__Given data__
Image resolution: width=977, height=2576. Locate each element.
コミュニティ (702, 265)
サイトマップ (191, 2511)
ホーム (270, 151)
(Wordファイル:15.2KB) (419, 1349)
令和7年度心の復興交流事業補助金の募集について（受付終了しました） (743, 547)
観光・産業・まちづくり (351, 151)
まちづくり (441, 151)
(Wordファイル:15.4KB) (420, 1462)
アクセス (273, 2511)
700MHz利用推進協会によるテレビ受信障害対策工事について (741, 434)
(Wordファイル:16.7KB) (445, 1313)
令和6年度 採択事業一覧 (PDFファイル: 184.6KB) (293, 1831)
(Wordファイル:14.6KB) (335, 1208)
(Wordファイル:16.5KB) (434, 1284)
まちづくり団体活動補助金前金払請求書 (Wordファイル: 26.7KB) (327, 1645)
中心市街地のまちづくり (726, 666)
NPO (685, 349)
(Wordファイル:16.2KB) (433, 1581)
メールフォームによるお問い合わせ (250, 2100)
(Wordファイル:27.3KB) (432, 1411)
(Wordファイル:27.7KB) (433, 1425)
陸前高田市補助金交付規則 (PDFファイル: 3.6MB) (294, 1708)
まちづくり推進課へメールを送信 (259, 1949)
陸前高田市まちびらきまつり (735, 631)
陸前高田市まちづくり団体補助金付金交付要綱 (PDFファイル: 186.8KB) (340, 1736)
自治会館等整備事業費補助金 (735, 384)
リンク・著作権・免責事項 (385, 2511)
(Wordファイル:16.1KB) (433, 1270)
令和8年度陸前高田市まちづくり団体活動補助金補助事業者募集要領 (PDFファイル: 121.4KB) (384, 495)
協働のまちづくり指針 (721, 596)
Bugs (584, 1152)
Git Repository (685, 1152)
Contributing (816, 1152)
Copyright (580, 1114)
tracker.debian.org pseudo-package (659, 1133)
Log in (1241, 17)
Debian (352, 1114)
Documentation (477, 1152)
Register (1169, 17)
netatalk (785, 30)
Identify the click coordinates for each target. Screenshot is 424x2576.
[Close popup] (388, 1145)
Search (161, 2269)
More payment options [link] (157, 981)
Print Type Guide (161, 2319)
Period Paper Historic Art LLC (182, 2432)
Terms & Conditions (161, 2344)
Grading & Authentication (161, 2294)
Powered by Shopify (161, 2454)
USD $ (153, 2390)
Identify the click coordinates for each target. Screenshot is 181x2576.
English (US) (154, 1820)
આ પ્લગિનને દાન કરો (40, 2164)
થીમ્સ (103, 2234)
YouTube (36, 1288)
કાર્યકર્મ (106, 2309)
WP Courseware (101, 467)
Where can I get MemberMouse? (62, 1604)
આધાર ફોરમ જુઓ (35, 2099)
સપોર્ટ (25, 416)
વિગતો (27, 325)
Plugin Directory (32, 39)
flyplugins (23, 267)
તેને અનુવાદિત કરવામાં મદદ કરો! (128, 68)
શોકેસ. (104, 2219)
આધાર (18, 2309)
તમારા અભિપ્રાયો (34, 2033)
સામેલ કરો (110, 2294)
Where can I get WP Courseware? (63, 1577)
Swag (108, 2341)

__Problem details__
Please provide an exact transcription of each line from the one holding "કાર્યકર્મ (106, 2309)" through the final line of the data above.

__Your solution__
કાર્યકર્મ (106, 2309)
WP Courseware (101, 467)
Where can I get MemberMouse? (62, 1604)
આધાર ફોરમ જુઓ (35, 2099)
સપોર્ટ (25, 416)
વિગતો (27, 325)
Plugin Directory (32, 39)
flyplugins (23, 267)
તેને અનુવાદિત કરવામાં મદદ કરો! (128, 68)
શોકેસ. (104, 2219)
આધાર (18, 2309)
તમારા અભિપ્રાયો (34, 2033)
સામેલ કરો (110, 2294)
Where can I get WP Courseware? (63, 1577)
Swag (108, 2341)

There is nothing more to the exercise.